Despite all the attention focused on data management, many firms find it difficult to access data from different parts of the organization in a quick and efficient manner. Information Management spoke with Josh Klahr, vice president of product management at AtScale, at the recent Strata & Hadoop World conference, about the implications.
Information Management: What are the most common themes you hear among participants?
Josh Klahr: As expected, there was a lot of talk about Hadoop and Spark. Our research (http://www.atscale.com/press/industrys-largest-hadoop-maturity-survey-reveals-adoption-rapidly-accelerating-and-best-practices-for-achieving-value-emerging/) shows Hadoop dominates even as interest in Spark grows.
Spark is generally being used for a broad set of use cases, including pipelined data processing and parallel-izable data science workloads, while Hadoop continues to shine for high volume data collection, storage, and batch processing. BI workloads for both Hadoop and Spark are also top of mind.
There seems to be growing buzz over ways machine learning can be applied in the realm of data science. We are paying close attention to the ways that machine learning/data science workloads and use cases will overlap with the world of BI in the upcoming year.

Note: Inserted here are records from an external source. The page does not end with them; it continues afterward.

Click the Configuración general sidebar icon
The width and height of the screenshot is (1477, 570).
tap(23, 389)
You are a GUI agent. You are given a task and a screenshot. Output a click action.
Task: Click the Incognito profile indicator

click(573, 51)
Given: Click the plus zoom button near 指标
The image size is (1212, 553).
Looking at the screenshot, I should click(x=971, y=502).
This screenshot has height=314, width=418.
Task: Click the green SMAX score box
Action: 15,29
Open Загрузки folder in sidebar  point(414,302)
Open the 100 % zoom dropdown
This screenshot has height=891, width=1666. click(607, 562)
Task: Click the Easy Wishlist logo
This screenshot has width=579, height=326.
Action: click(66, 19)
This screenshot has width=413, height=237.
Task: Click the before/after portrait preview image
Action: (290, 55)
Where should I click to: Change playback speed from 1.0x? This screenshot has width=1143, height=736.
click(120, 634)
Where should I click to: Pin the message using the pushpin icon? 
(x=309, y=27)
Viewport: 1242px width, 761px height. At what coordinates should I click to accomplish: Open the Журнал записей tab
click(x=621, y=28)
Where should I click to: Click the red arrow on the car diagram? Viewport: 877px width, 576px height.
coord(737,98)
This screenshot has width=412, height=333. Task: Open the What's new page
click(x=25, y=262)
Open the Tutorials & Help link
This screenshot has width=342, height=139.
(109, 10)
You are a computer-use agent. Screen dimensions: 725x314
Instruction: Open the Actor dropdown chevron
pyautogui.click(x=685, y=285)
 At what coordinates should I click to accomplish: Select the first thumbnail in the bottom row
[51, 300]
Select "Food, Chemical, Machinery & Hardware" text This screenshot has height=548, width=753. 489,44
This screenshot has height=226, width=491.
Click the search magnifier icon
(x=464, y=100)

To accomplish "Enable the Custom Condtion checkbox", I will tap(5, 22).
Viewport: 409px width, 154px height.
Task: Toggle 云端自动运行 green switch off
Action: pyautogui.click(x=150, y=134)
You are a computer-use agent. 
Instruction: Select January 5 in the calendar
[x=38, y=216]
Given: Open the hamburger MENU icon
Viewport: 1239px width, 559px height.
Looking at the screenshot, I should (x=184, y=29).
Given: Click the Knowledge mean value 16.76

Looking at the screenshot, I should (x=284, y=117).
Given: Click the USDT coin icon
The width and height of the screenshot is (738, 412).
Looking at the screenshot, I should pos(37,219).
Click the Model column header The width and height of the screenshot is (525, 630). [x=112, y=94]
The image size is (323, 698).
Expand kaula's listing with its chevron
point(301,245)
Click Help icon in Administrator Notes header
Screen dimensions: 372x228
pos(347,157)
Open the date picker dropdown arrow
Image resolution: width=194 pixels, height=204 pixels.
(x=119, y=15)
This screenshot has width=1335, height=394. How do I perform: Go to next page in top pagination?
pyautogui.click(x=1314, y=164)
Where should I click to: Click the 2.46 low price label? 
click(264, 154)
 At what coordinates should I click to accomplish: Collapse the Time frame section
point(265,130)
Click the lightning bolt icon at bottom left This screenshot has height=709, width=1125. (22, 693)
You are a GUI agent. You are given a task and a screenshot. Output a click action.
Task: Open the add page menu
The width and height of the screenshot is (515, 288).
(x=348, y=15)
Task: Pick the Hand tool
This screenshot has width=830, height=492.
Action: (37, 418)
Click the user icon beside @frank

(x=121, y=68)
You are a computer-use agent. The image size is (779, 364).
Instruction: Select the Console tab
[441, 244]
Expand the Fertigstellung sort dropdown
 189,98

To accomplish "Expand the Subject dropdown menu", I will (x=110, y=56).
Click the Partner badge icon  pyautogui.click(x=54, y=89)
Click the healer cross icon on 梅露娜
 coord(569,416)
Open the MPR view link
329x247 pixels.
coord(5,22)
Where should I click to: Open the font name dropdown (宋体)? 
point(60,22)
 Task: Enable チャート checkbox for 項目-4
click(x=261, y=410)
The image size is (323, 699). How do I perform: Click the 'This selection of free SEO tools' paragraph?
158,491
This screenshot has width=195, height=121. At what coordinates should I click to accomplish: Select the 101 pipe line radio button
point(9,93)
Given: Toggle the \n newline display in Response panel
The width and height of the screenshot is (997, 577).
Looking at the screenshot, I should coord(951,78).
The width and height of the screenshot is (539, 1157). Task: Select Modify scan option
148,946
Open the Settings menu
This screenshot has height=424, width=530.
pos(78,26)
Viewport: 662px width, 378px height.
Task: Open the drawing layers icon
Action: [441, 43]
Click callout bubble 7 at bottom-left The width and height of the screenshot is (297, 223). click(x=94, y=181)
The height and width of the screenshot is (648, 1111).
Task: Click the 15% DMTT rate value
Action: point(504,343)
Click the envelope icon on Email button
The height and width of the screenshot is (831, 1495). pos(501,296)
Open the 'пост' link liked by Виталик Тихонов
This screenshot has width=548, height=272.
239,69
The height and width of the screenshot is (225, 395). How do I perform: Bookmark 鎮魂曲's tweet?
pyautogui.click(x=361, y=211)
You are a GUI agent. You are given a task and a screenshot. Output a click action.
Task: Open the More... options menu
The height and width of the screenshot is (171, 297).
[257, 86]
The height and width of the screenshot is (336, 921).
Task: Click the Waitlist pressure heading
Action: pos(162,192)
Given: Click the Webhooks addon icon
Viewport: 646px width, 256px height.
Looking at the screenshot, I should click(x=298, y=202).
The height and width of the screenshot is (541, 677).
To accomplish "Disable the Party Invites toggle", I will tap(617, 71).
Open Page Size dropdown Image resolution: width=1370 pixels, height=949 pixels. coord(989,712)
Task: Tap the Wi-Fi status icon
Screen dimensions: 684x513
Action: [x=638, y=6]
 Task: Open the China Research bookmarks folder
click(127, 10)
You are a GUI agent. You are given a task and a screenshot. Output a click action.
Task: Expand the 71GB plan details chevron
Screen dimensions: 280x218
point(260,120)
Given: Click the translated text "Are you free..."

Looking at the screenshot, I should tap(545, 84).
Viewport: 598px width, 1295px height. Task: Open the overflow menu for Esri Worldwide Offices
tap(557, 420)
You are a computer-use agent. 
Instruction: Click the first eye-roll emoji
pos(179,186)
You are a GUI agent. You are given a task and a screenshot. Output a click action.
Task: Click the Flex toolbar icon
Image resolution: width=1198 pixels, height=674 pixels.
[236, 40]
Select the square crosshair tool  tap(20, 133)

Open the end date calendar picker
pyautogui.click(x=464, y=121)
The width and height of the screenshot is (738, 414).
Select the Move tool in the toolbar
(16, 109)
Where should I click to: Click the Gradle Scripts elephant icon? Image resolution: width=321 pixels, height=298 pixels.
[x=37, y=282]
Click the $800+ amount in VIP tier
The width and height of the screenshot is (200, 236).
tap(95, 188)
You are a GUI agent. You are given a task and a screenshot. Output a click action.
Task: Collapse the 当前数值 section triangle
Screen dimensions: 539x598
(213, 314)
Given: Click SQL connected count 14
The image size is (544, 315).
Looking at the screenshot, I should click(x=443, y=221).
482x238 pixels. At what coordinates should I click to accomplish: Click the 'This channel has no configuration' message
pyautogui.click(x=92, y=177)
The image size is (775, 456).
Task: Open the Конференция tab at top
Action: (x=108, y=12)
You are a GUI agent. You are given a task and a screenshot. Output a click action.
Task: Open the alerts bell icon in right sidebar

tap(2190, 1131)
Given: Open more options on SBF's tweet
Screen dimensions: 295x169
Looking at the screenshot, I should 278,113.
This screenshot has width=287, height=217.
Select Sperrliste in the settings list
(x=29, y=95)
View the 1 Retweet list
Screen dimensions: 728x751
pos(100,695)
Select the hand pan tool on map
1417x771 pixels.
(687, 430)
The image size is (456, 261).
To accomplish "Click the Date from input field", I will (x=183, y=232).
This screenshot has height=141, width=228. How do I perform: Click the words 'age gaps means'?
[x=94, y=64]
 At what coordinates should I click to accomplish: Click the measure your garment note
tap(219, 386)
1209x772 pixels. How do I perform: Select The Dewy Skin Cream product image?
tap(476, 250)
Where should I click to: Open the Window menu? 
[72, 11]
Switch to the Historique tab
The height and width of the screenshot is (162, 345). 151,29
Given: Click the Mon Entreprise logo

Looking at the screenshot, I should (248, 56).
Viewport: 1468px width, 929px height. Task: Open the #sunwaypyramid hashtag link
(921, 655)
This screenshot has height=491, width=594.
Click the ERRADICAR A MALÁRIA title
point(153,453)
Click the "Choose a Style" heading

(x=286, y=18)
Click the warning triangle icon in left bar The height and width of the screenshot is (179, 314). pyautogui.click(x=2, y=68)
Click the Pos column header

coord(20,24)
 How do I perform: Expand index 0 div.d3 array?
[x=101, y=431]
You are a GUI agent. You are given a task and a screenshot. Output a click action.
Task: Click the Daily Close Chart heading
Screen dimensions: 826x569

IM: What are the most common challenges attendees are facing?
Klahr: It's clear that many in our space are still finding it difficult to access date from different areas of the business in a quick and efficient manner. Many are working with dirty data and limited support from IT due to lack of resources. They are searching for ways to make the data access process self-service and fast.
IM: What are the most surprising things you've learned from attendee?
Klahr: The most surprising thing is that adoption of BI on Hadoop is much higher than predicted by analyst firms -- such as Gartner -- in the past. Every enterprise has some level of Hadoop. Also, the people who are highly incentivized in making Hadoop perform -- like Cloudera and Databricks -- have made a ton of progress in making their engines faster and you'll see that in our benchmark, which is coming out soon. The people who attended our booth this year were much more sophisticated users, much farther along in their use of Hadoop than in years past.
The momentum of BI tools in the enterprise has never been stronger. There are more participants in the BI layer. Business users will have more choices and there will be far more BI tools available. Microsoft, Google and Amazon are subscription based so more people are likely to use them.
IM: How do these themes relate to your company's market strategy this year?
Klahr: These themes align with what our CEO saw six years ago when he was at Yahoo!. Hadoop is no doubt THE data platform for the enterprise. Also, the BI market is not consolidating. We don't want to be in that market. We want to enable Tableau, Google, Amazon, etc. to succeed. We embrace open source and the progress open source provides. That's why we make them faster instead of competing with them.
IM: What does your company view as the top data issues or challenges this year?
Klahr: I believe the focus now will be on real-time data ingestion, processing and analysis. I also believe there will be a lot of movement toward big data in the cloud.